今回は、3の経常利益についてお話しを進めていきます。

1. 売上総利益 (粗利益)
2. 営業利益
3. 経常利益
4. 税引前当期純利益
5. 当期純利益

ここから先のお話しの中で、専門用語がしつこく出てきますが、我慢して呼んでいっていただければと思います。
できれば、専門用語を覚えて頂いたら、お話ししていることがとても分かりやすくなると思います。

前回は営業利益についてお話ししてきました。
今回は経常利益についてお話しをしていきますが、営業利益とはどんな利益だったかと言いますと、会社本来の事業から獲得した利益のことでしたね。

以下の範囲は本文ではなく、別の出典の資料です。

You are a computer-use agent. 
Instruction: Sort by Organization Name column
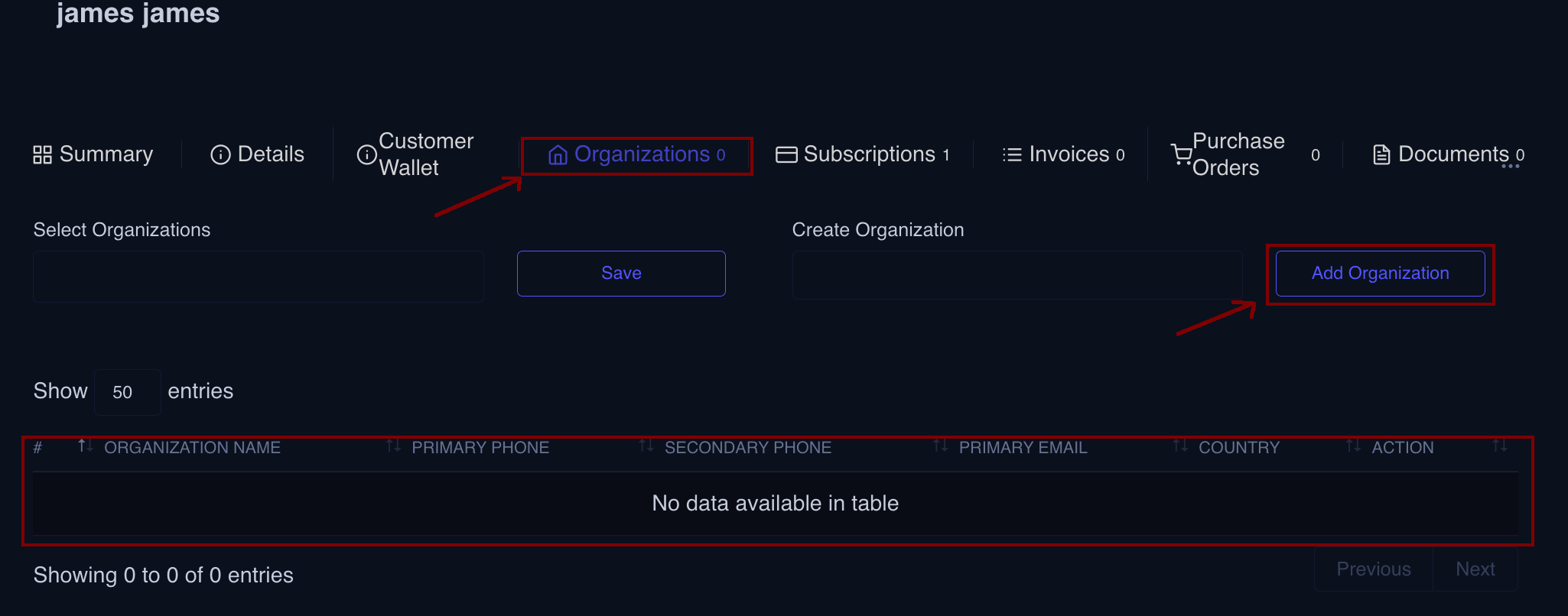pyautogui.click(x=192, y=448)
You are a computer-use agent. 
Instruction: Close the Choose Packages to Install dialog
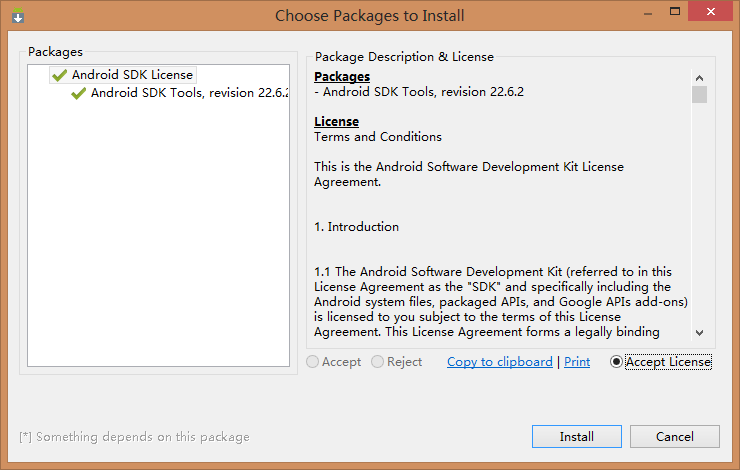point(711,11)
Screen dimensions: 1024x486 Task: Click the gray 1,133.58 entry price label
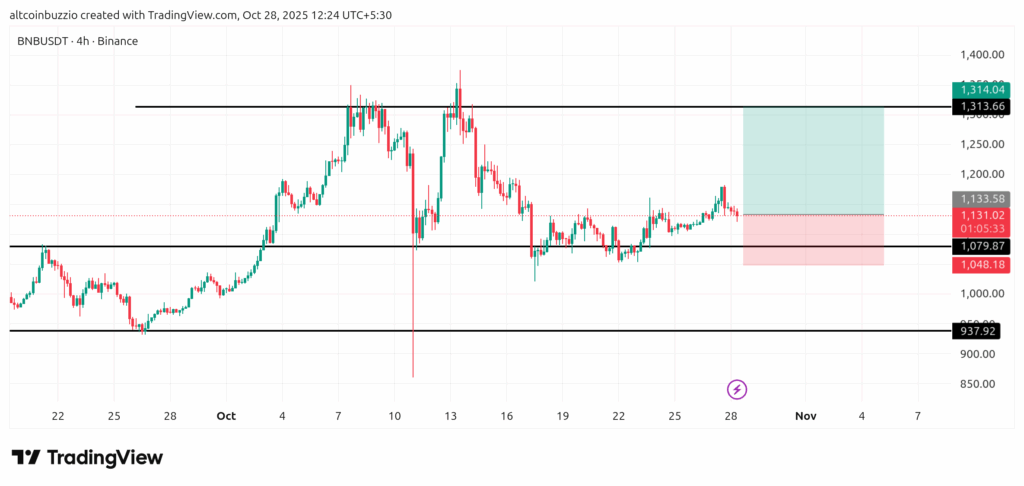[978, 199]
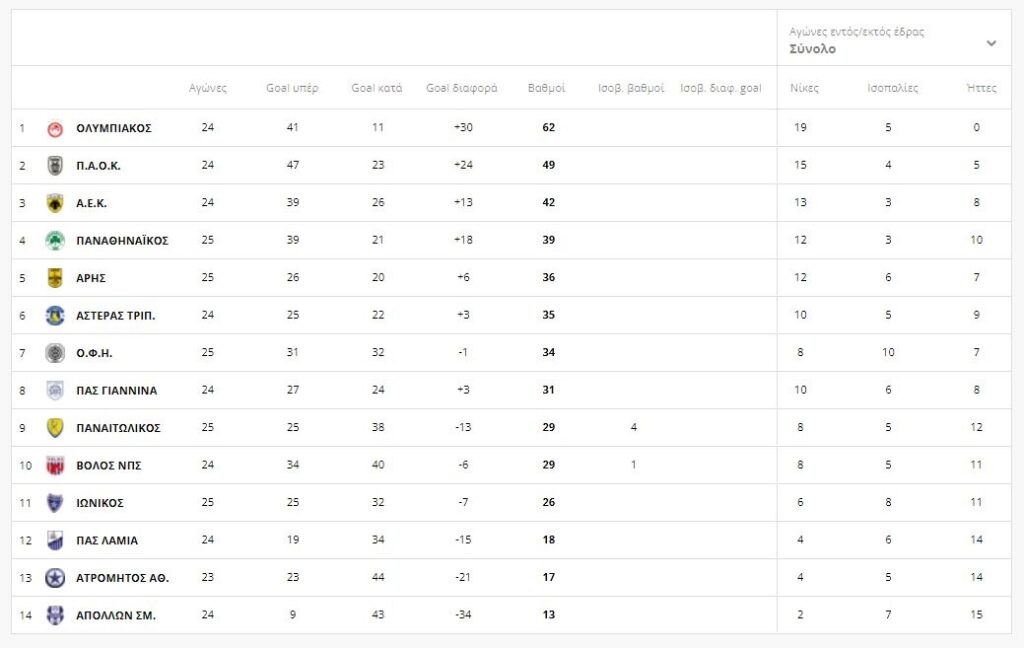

会社本来の事業とは、会社の法律である定款の「目的事項」に記載した事業をいいます。

では、経常利益とはどんな利益を指すのかと言いますと、会社の経営力を見るための、もっとも基本的かつ重要な利益になります。

損益計算書は次に上げるように5つの利益があります。
1. 売上総利益 (粗利益)
2. 営業利益
3. 経常利益
4. 税引前当期純利益
5. 当期純利益

この5つの利益の中で経常利益は、粗利益に次ぐ重要な利益と言えます。

粗利益が最重要な利益である理由は、この利益がなかったら役員報酬を始め会社を運営していく上で必要な費用が賄えないからです。
営業利益を出すために費用を削ったとしても限界があります。
営業利益や経常利益を上げるためには、粗利益を沢山稼ぐしかありません。
粗利益を沢山稼ぐには当然のことですが、売上を上げることが必要です。

経常利益がどのように大事な利益かと言いますと、この利益から借入金の返済や株主への配当、そして翌期以降の運転資金、さらに財務体質を高めるための留保資金 (定期預金・土地建物の購入資金.etc)の源となるからです。

この経常利益がどのように計算されるかと言いますと、営業利益に通常の営業活動以外の活動で獲得した収益や損失を次のようにプラスマイナスした利益のことを言います。

つまり
1.売上総利益 (粗利益)

売上総利益-役員報酬などの販売費及び一般管理費=営業利益

2. 営業利益

営業利益+営業外収益-営業外費用=経常利益

3. 経常利益

営業利益に営業外収益と営業外費用をプラスマイナスした数字が、経常利益と呼ばれています。

営業外収益とは、営業活動(定款に記載されている本来の業務)以外に獲得した収益のことを営業外収益と呼び、営業外費用とは、営業活動以外に生じた費用のことを営業外費用と呼びます。

経常利益は本業と副業とを合わせた、会社の実力を示す利益となります

会社の経営活動から生じた収益 (受取利息・受取配当金) と費用 (支払利息) は経常的に発生する可能性があるため、会社の総合的な収益力を示す指標として捉えています。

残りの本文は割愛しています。